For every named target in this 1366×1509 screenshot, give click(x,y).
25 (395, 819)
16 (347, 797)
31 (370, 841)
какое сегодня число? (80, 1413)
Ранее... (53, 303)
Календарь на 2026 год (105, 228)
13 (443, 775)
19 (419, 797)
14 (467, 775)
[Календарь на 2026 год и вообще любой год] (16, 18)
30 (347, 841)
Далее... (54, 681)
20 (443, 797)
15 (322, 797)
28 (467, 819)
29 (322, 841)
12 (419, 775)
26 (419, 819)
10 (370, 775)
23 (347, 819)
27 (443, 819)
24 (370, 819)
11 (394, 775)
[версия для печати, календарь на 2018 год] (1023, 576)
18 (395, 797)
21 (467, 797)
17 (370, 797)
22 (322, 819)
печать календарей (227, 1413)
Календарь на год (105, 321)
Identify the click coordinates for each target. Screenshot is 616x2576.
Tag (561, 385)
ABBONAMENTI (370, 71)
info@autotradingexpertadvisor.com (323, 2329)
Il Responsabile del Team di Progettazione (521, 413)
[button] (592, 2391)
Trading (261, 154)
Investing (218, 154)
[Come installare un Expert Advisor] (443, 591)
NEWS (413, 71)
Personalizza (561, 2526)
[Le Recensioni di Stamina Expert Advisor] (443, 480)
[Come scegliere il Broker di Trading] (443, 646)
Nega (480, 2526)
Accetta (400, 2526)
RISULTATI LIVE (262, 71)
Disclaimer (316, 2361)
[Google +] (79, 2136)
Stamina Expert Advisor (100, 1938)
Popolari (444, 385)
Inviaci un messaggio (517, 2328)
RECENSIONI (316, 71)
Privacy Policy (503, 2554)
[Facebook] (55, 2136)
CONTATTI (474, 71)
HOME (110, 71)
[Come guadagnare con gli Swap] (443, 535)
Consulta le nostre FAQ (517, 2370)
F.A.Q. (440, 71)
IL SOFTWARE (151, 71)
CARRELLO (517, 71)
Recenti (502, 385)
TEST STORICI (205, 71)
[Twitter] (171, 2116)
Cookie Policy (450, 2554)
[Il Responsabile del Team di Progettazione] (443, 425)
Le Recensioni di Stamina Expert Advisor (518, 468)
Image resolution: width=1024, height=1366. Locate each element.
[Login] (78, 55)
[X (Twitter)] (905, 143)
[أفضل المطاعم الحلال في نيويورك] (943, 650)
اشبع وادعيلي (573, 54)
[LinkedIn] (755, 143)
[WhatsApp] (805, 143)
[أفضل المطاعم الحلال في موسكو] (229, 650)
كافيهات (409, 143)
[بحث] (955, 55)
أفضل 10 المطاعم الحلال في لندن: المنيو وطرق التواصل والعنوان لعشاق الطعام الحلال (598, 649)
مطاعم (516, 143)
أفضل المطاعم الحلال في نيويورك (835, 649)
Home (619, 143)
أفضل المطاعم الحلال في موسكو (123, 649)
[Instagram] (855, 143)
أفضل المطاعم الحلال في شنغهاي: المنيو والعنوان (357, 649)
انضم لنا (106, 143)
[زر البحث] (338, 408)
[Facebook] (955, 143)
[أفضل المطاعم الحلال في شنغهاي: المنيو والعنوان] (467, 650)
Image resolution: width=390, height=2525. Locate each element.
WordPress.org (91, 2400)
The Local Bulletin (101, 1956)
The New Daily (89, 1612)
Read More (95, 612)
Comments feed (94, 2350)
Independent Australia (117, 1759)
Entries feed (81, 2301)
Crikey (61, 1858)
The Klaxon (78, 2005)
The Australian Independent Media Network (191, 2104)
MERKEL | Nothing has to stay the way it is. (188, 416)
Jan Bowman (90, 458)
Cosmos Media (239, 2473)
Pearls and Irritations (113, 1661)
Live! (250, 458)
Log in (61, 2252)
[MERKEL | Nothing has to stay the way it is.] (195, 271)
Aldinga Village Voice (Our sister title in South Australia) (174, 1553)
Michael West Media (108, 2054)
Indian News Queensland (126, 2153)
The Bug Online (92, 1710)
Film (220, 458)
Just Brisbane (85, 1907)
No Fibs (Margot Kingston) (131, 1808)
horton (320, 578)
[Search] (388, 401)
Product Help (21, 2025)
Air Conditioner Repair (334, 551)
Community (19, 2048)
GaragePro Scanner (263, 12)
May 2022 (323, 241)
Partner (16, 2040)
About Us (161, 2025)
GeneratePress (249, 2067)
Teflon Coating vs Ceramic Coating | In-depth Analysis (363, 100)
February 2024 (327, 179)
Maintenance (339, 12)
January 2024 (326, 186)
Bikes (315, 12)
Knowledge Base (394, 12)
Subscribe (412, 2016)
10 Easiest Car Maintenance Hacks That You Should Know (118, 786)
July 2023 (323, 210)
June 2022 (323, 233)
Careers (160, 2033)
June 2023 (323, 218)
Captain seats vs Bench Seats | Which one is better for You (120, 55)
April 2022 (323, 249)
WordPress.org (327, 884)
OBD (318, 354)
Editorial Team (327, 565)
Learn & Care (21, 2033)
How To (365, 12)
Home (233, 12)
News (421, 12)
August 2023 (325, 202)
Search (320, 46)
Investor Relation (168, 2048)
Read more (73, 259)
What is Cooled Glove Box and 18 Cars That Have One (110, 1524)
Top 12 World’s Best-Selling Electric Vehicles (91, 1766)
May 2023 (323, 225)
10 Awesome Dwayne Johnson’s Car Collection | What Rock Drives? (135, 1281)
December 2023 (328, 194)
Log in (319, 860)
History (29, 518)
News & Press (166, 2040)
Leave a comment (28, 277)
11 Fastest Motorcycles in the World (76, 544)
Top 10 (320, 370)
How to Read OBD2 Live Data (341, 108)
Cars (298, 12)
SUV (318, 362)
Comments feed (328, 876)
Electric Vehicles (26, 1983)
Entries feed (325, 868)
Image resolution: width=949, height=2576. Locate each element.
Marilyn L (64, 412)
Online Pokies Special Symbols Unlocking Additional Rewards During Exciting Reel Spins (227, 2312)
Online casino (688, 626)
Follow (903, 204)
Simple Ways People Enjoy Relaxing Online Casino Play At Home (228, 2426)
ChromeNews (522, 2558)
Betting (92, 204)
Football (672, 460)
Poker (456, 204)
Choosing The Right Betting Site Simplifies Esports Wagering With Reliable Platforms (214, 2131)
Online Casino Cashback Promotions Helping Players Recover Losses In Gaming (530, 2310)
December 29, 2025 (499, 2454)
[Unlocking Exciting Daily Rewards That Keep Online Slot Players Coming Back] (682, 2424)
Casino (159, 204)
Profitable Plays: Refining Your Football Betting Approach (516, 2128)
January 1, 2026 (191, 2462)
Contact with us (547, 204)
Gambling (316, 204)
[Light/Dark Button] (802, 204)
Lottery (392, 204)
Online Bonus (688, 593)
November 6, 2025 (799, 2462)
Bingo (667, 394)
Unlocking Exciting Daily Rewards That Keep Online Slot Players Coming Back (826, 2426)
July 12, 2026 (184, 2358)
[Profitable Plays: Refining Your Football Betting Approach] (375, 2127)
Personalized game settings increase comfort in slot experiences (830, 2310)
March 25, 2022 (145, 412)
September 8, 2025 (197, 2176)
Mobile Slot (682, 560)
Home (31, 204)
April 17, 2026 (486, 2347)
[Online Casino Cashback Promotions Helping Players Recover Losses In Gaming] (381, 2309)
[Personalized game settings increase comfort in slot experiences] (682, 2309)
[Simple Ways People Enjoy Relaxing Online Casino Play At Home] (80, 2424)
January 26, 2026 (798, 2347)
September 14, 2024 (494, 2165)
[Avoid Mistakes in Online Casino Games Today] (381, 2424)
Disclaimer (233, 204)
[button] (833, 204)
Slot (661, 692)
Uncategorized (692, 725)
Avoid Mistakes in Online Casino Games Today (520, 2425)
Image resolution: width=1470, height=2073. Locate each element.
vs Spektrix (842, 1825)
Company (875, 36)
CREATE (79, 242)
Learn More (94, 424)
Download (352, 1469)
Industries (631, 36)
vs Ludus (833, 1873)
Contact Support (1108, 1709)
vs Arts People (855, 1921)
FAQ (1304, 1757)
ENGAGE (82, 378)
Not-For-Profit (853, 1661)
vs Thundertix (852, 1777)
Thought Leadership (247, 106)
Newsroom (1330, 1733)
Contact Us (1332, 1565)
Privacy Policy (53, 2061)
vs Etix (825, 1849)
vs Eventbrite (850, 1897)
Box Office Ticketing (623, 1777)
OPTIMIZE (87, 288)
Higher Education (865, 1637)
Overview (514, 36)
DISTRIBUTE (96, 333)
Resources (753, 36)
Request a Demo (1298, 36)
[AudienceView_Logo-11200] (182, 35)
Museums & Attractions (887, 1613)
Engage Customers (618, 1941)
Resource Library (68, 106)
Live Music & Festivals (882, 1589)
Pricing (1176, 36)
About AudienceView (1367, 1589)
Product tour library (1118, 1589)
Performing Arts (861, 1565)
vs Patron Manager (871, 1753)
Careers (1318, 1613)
* * * * * * * * *
What this task involves: Starting at the line that holds "Museums & Attractions (887, 1613)", retype each line exactly through the end of the entries, both ends included.

Response:
Museums & Attractions (887, 1613)
Engage Customers (618, 1941)
Resource Library (68, 106)
Live Music & Festivals (882, 1589)
Pricing (1176, 36)
About AudienceView (1367, 1589)
Product tour library (1118, 1589)
Performing Arts (861, 1565)
vs Patron Manager (871, 1753)
Careers (1318, 1613)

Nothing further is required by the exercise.